__What needs to be done__
In the passage on memory transform methods, what output does the L-Interleave transform give for the input 1234567?

__Supplied passage__
Memory transform methods

These methods are iteratively and randomly applied to a hash output in order to rapidly expand it for compression in the next round. Note: the length of the output is always the same as the length of the input.

     - Memory Transform 1: XorShift32    (e.g. input = 1234567  output = select random from input using XorShift32 RNG
     - Memory Transform 2: Swap-LR       (e.g. input = 1234567  output = 5674123)   
     - Memory Transform 3: Reverse       (e.g. input = 1234567  output = 7654321)  
     - Memory Transform 4: L-Interleave  (e.g. input = 1234567  output = 1526354)
     - Memory Transform 5: R-Interleave  (e.g. input = 1234567  output = 5162734)

__Data entries__
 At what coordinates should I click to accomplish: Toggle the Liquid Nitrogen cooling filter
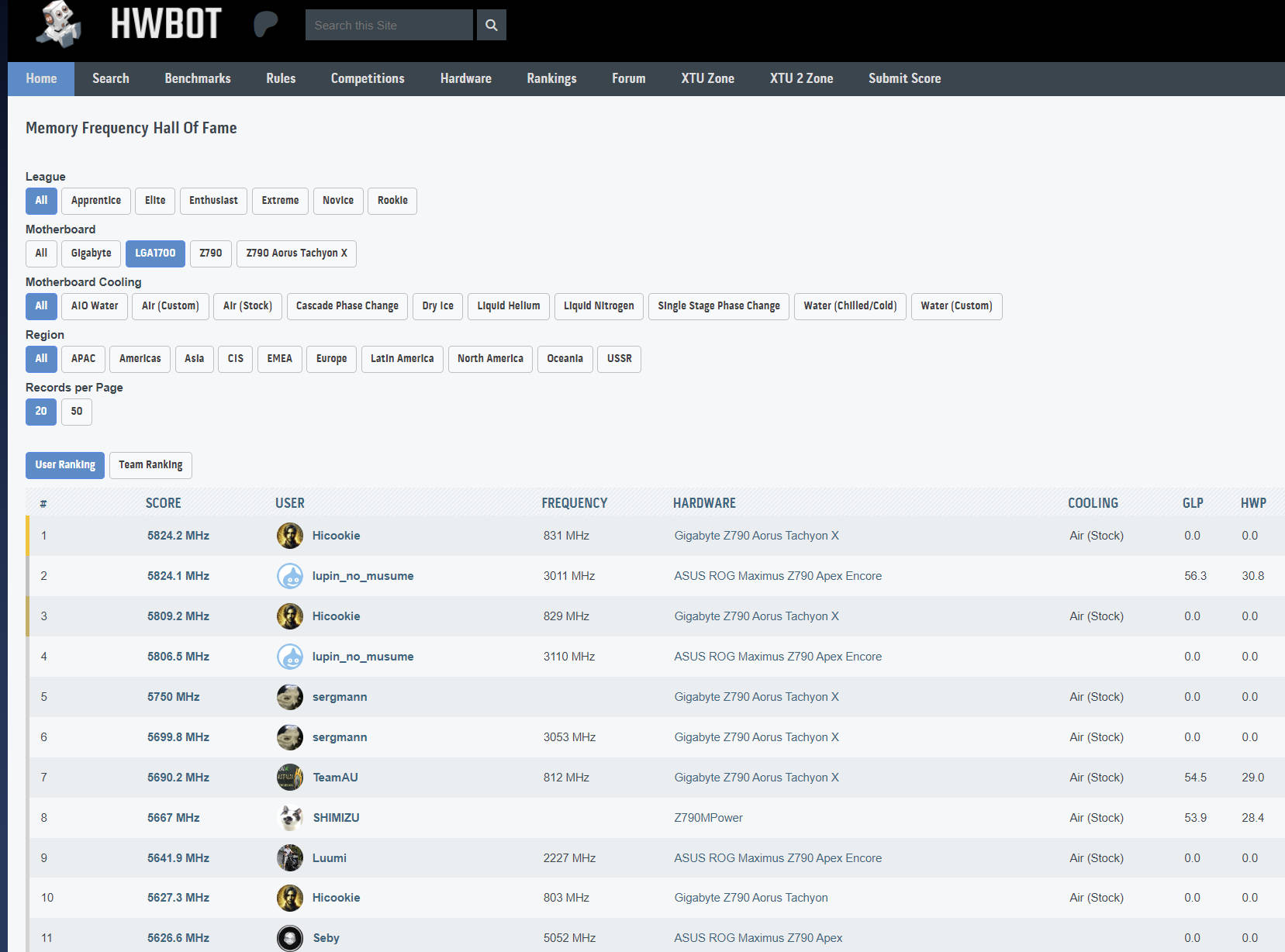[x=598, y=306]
==
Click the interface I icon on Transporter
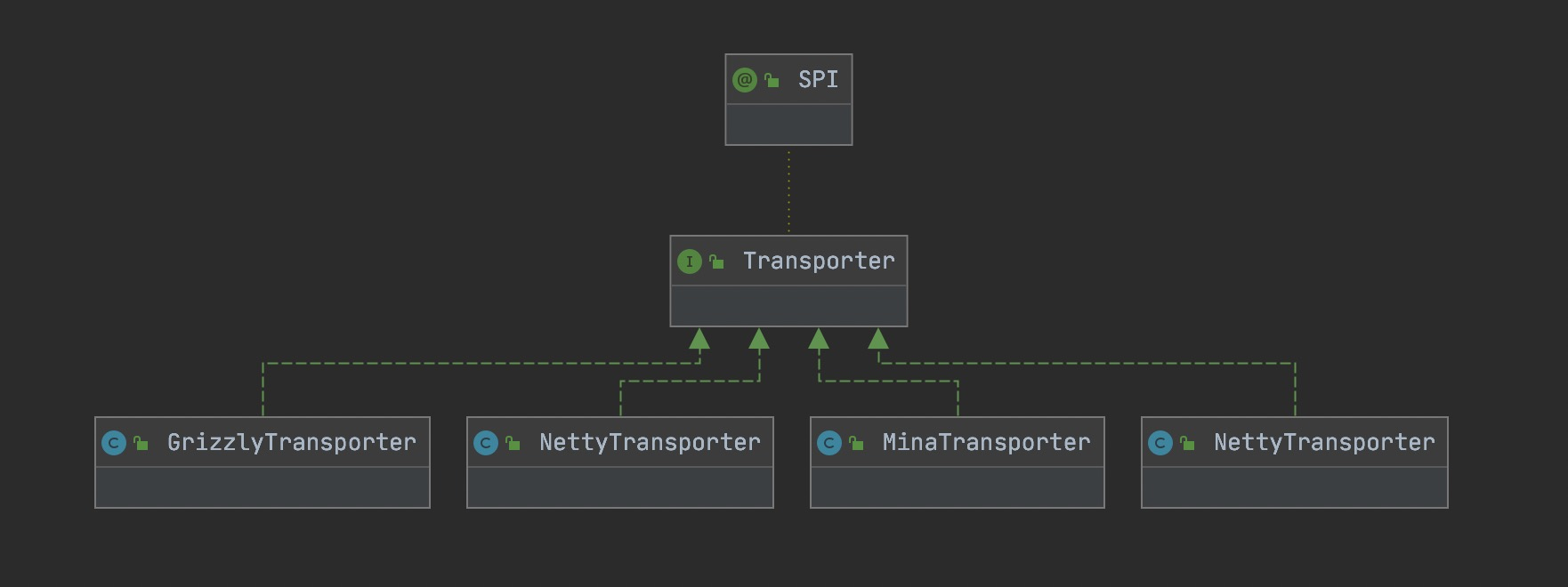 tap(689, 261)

__Exercise answer__
1526354